§ Task details:
Once the pictures are set aside, repeat all of the data below exactly.

*** Listed entries Section Begins ***

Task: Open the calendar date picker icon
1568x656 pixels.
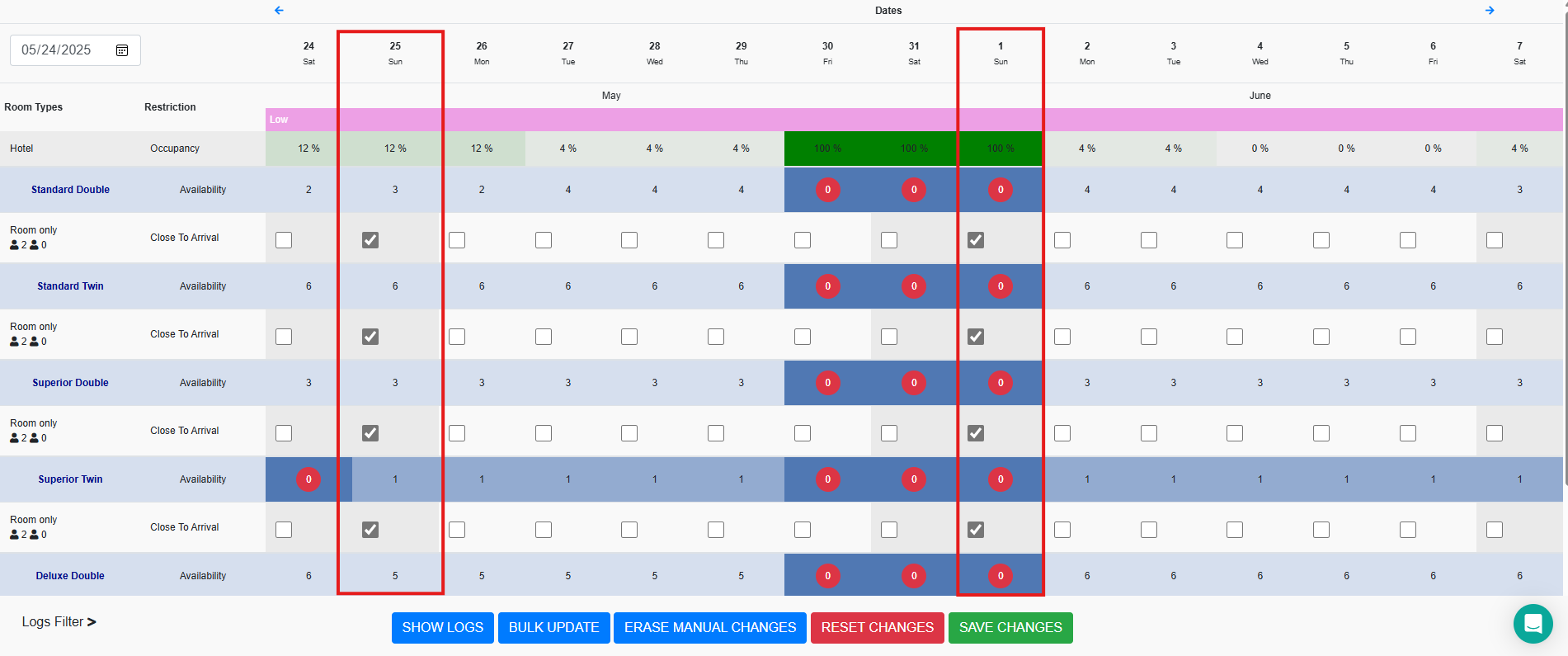Action: click(122, 50)
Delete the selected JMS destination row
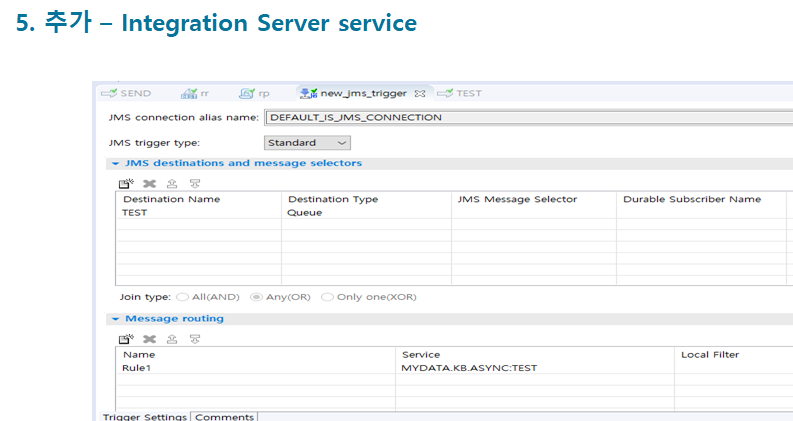Screen dimensions: 793x421 click(149, 184)
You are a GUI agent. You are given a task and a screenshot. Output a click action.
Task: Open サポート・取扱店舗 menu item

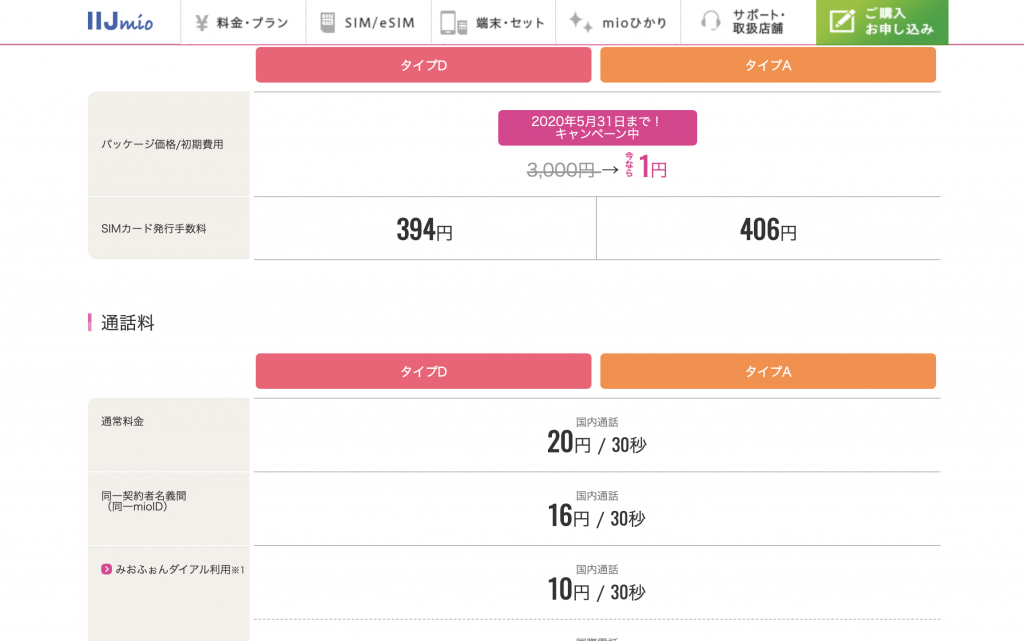[x=758, y=22]
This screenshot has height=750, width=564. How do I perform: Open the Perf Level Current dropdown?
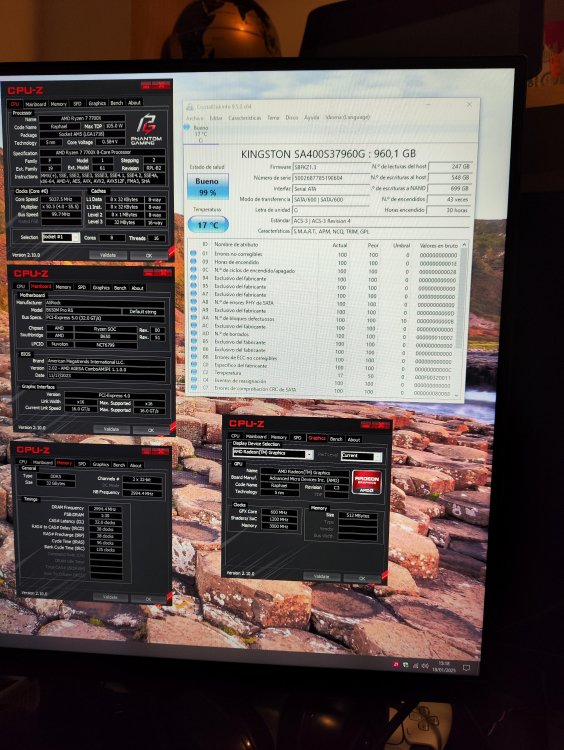pos(362,456)
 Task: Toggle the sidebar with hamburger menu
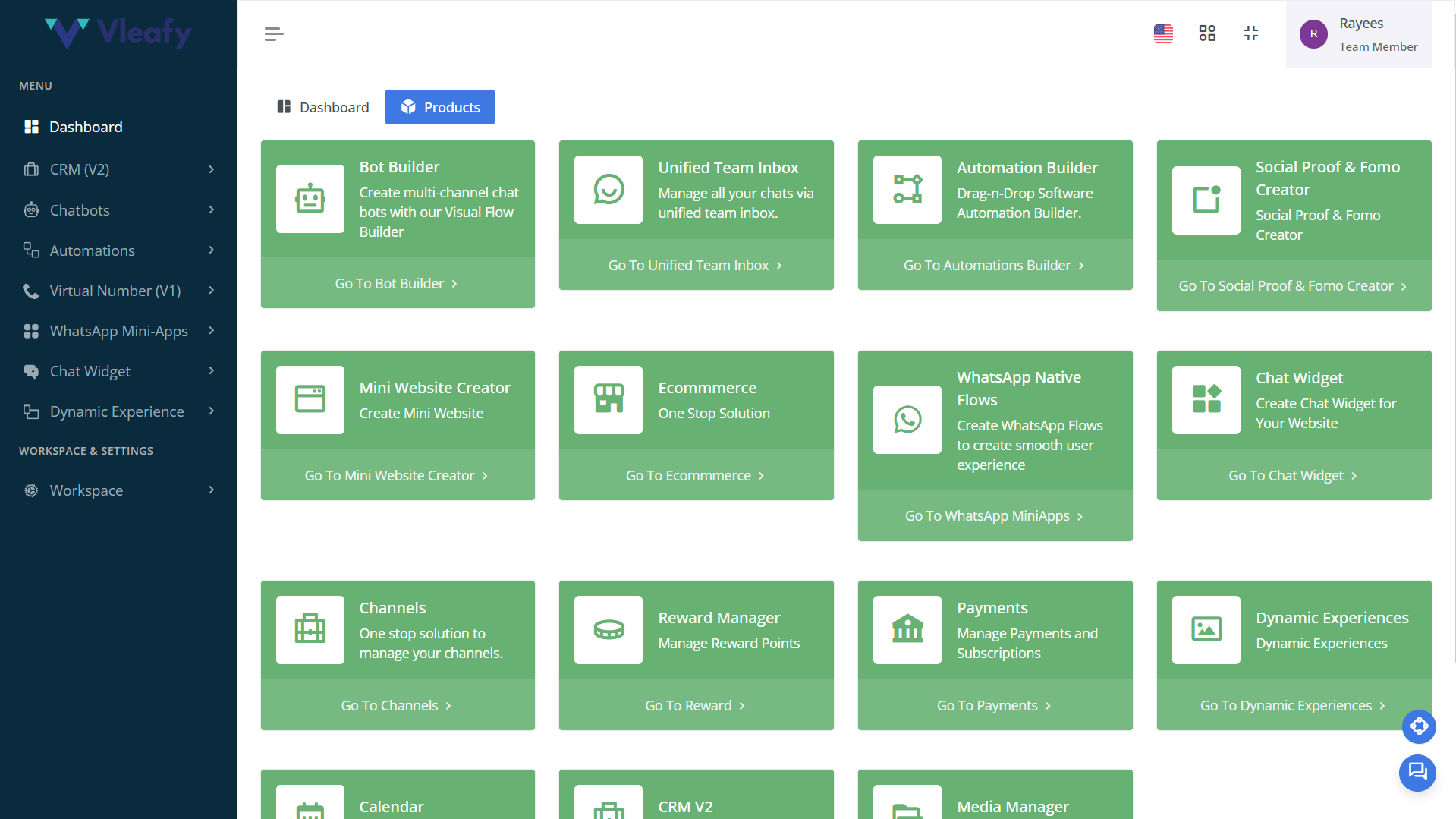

*** Listed entries Section Ends ***

§ Answer:
Task: Open the calendar date picker icon
1568x656 pixels.
Action: click(122, 50)
Delete the selected JMS destination row
Screen dimensions: 793x421 click(149, 184)
You are a GUI agent. You are given a task and a screenshot. Output a click action.
Task: Open サポート・取扱店舗 menu item

[x=758, y=22]
This screenshot has height=750, width=564. How do I perform: Open the Perf Level Current dropdown?
pos(362,456)
 Task: Toggle the sidebar with hamburger menu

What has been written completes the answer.